__Texte cité__
--------------------
8M22 – Le succès de la radicalité à Marseille

La première chose que l’on sent, c’est l’odeur des bombes de peintures. En arrivant sous l’Ombrière, les effluves du Vieux-Port de Marseille disparaissent, remplacées par les émanations chimiques du matériel posé sur une bâche tendue sous l’abri miroitant. Il y a du monde en cet après-midi ensoleillé. Et pour cause, en cette journée du 8 mars et grâce à l’organisation du collectif Marseille 8 mars, cette section du Vieux-Port se transforme en Zone d’Occupation Féministe.

Alors qu’une quinzaine de personnes participent à une initiation à l’autodéfense, d’autres se pressent autour d’une dizaine de stands montés pour l’occasion. Documentation sur la transidentité, la précarité menstruelle ou la situation des femmes au Kurdistan, fanzine ou chamboule-tout, la diversité est au rendez-vous. Et la créativité aussi. Pendant qu’une chorale répète des chants féministes, plus loin, l’atelier pancarte attire nombre de militant∙es inspiré∙es pour élaborer des slogans inventifs. L’accent de cet après-midi est mis sur le partage et l’échange. Un 8 mars qui prendrait la forme de rencontres féministes. Des rencontres entre des militant∙es qui ne se connaissent pas forcément, entre des activistes d’horizons différents, de cultures différentes. Et c’est bien ça le point fort de cette mobilisation.

Diversité et radicalité au cœur de la marche

Il est 16h45 quand les premier∙es représentant·es des collectifs et associations se saisissent du micro pour procéder à quelques discours. Ce qui frappe d’abord, lorsqu’on est habitué à des mobilisations plus institutionnelles, c’est la pluralité évoquée des luttes au sein du féminisme. Les luttes contre le racisme, le colonialisme, les violences policières ou la précarité ont toute leur place au côté de celles contre les violences machistes, sexistes et sexuelles. Et c’est ce mélange, ce croisement des luttes qui crée au sein de la mobilisation une radicalité affichée, revendiquée et portée, malgré la présence de groupes traditionnellement plus institutionnels, par une majorité de militant∙es.
--------------------
__Données__
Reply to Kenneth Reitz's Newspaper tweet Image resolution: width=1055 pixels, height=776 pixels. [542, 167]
--------------------
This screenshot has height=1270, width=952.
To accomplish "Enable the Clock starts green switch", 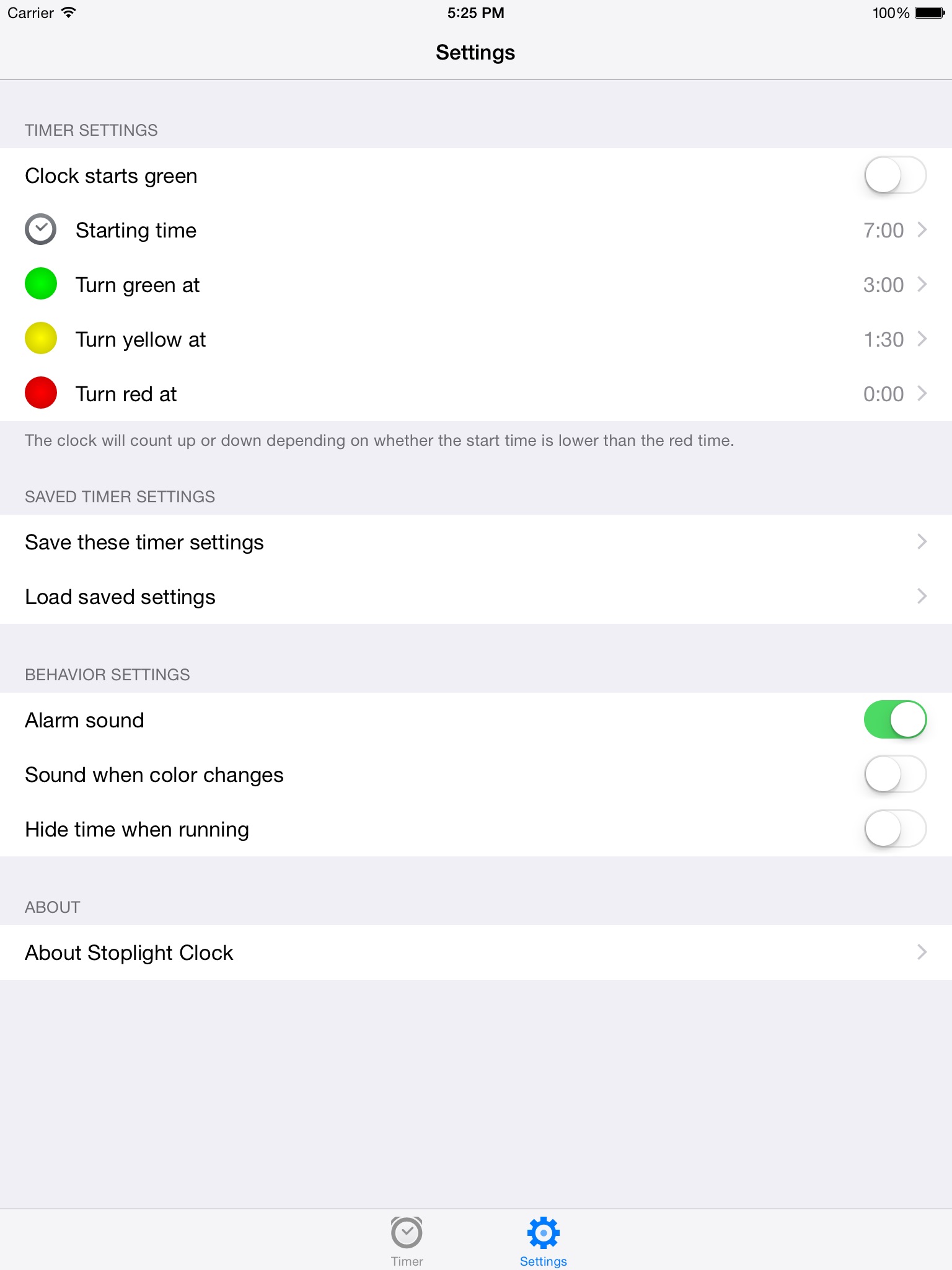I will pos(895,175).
--------------------
__Énoncé__
Recopiez le passage de l'article sur le 8 mars à Marseille, tout ce qui va de "La première chose" jusqu'à "Zone d’Occupation Féministe.", en substituant "toile" à "bâche".

__Réponse finale__
La première chose que l’on sent, c’est l’odeur des bombes de peintures. En arrivant sous l’Ombrière, les effluves du Vieux-Port de Marseille disparaissent, remplacées par les émanations chimiques du matériel posé sur une toile tendue sous l’abri miroitant. Il y a du monde en cet après-midi ensoleillé. Et pour cause, en cette journée du 8 mars et grâce à l’organisation du collectif Marseille 8 mars, cette section du Vieux-Port se transforme en Zone d’Occupation Féministe.